- Opening Delimiter -
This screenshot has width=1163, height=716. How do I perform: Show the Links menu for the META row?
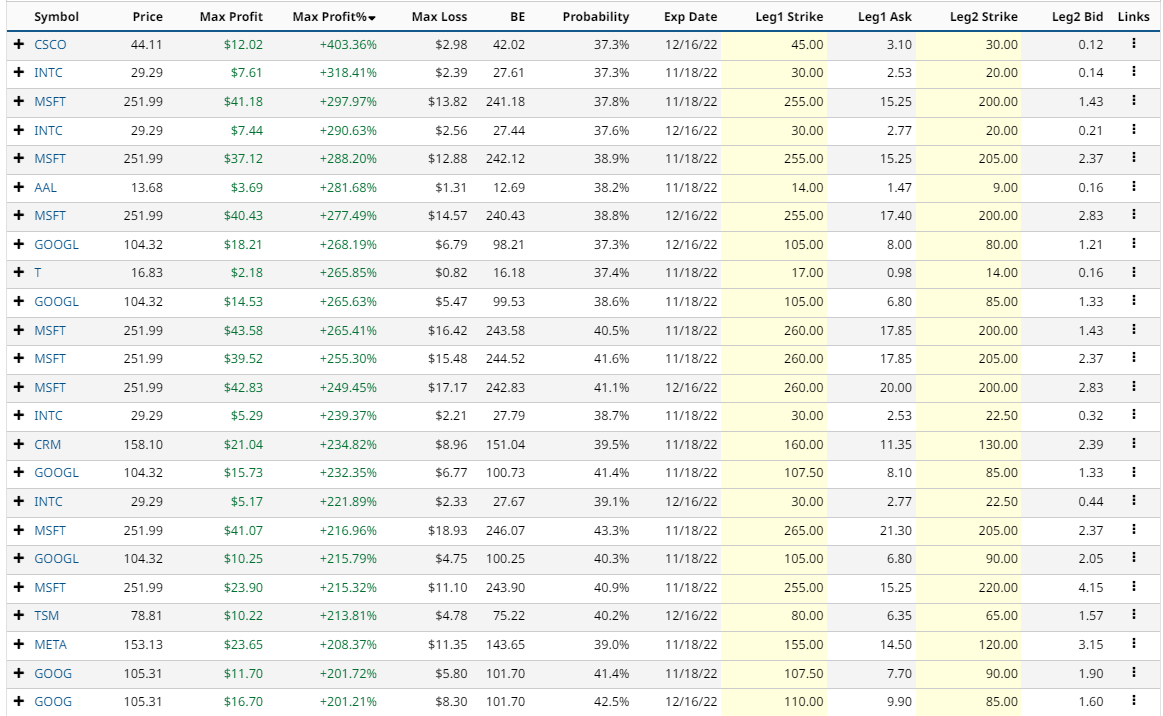[1133, 644]
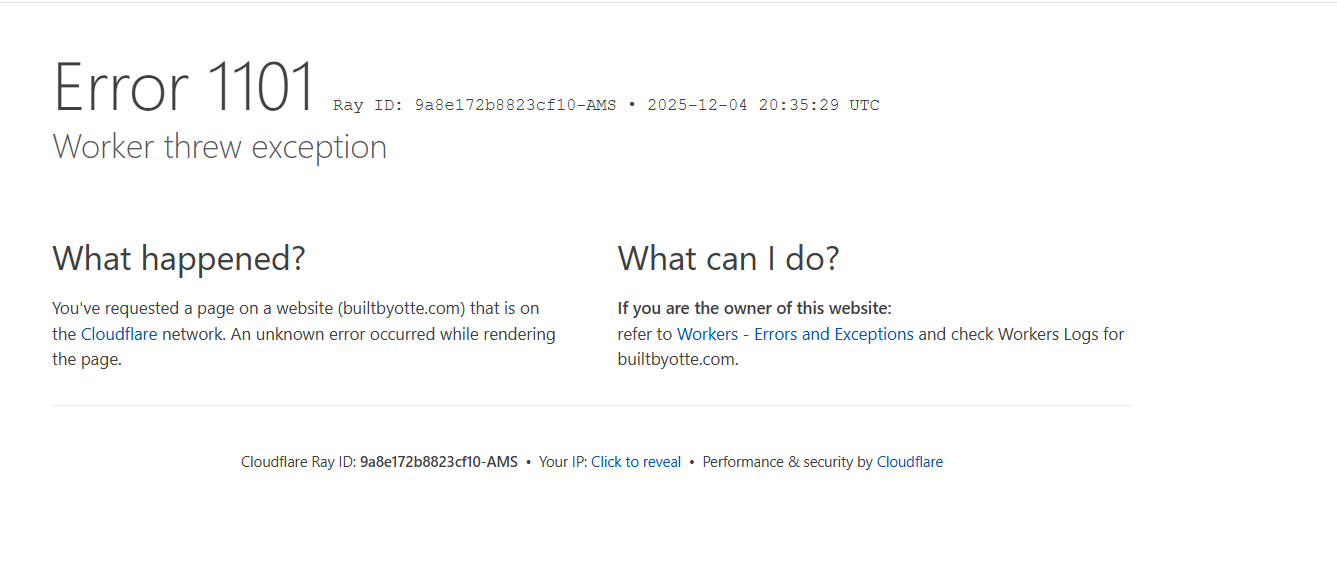The height and width of the screenshot is (571, 1337).
Task: Click the Your IP label in footer
Action: point(562,462)
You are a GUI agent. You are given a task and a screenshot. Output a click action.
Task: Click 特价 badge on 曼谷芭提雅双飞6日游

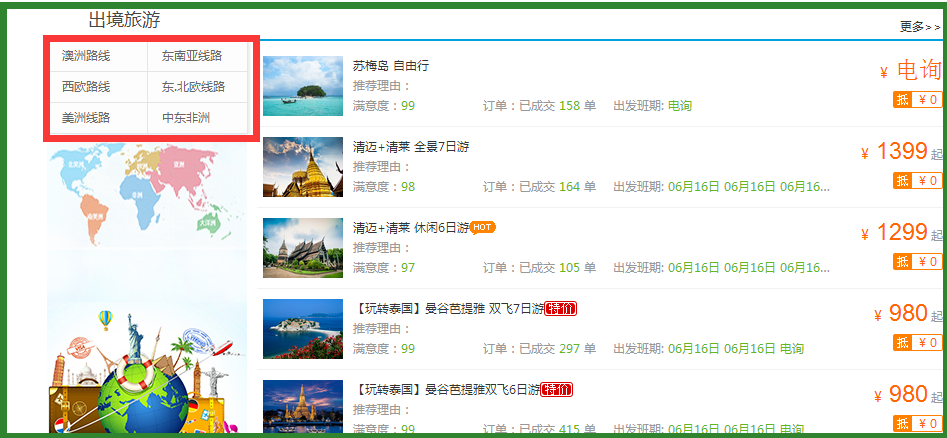(x=557, y=389)
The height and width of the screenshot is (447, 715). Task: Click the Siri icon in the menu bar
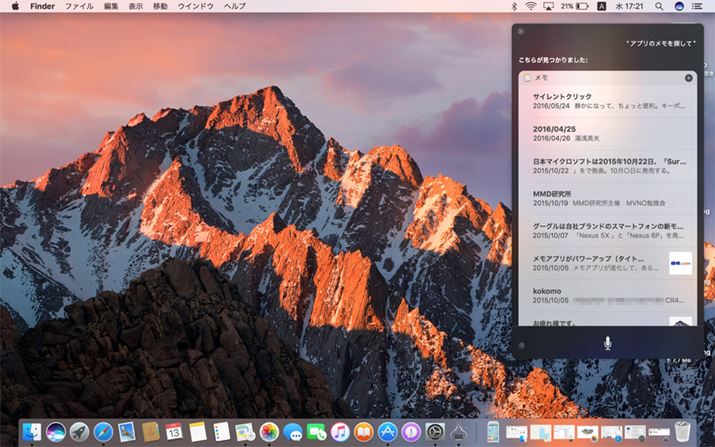tap(679, 6)
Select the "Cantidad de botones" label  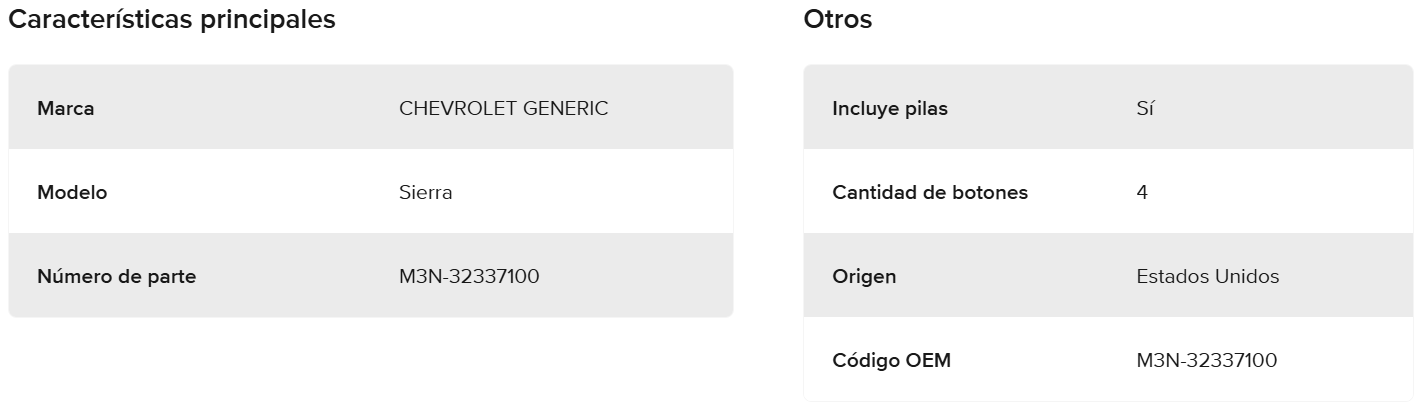coord(930,193)
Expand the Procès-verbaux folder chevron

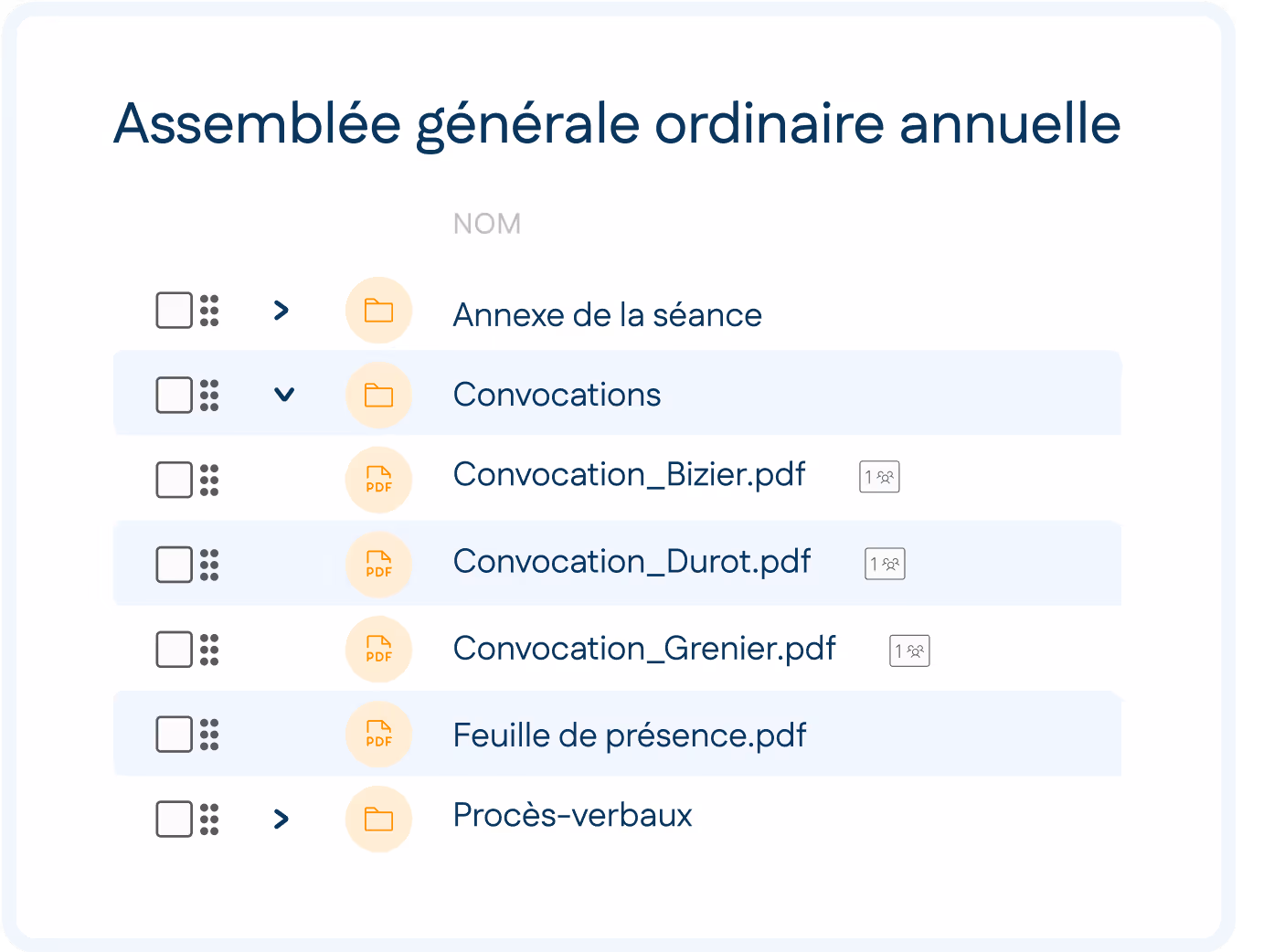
- Closing Delimiter -
What to do. Transcribe only these lines, exactly: the first line of the listing, every line after it, and the line with "You are a GUI", where the copy ends. Include no picture.

Written solution.
This screenshot has width=1163, height=716. How do I perform: Show the Links menu for the META row?
[1133, 644]
The height and width of the screenshot is (571, 1337).
Task: Click the Your IP label in footer
Action: point(562,462)
You are a GUI agent. You are given a task and a screenshot. Output a click action.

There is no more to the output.